The submissions made to the task force raised concerns about the lack of public awareness of the government’s intentions and objectives with regard to the reconciliation process and the OMP, and the lack of official information available on the consultations, which also impairs public participation. The lack of awareness on the OMP bill among victim families for instance contributes to their feeling of isolation and marginalisation by the government. Some submissions recognise the need for a public awareness campaign in the South to address the lack of awareness and to counter racist rhetoric.
The experience of civic organizations such as the National Peace Council (NPC) has been positive with regard to taking the message of the government’s plan with reconciliation to the general public. During the past several months NPC has been conducting dialogues and discussions at the district level with its partner organizations and their members who have included religious clergy from all four religions, school teachers and grassroots society members, on the concept of transitional justice. There is a general appreciation that the concept of transitional justice is a reasonable one and fair and essential by the larger society.
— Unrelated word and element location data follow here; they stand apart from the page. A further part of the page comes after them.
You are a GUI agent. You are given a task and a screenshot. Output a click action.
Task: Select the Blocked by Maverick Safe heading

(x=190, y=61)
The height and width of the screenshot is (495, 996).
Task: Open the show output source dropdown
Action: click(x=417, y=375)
More significantly, when they were asked to respond to questions, most agreed that the truth about the past needed to be ascertained. Almost an equal number agreed that those who committed crimes outside of their duties should be punished, and close to half of them had no objection to a hybrid court with international participation.
What was encouraging was the willingness of the participants to appreciate the need for a lasting political solution to the problem of the Sri Lankan state with the ethnic and religious minorities. Chairman of the Western Province Zonal Consultation Task Force Wasantha Kariyawasam, who chaired consultations with civic groups in Galle, Matara and Hambantota noted the openness of those who came before the task force to foreign judges to ensure a fair outcome in the judicial process. He also said that the people could relate to the problems of the war in the north and east by reference to their own experience of the JVP insurrection. He said that a list of 98 names of missing persons from the JVP era was given to the task force by the divisional government officer who had obtained the names from the village level officials.
During discussions with civil society groups, two key messages get highlighted. The first was the limited information available to the general population regarding these issues. There is an absence of strong and systematic messaging by the government at this time. So far what is taking place is a process of consultation with those who are more knowledgeable, and not one of mass education which needs to come at least in the post-consultation phase. Second, the message from the Tamil-speaking participants from the North and East is their scepticism about the ultimate outcome of the ongoing transitional justice process. This highlights the need for greater inclusion of such groups into the process and for trust building with them. The role of civil society in these circumstances in taking the message to the people and in ensuring a sense of participation is extremely important.